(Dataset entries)
* * *

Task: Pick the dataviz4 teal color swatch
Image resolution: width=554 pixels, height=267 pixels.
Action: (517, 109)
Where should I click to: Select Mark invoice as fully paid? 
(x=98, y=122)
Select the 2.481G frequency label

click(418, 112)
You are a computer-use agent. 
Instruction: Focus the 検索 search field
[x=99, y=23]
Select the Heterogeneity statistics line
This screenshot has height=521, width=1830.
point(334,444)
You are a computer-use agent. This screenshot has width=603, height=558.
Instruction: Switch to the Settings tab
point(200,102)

* * *

Search the data above for the word "computer" and count the lines where it appears. Only the number should be given.

◆ Your response ◆
2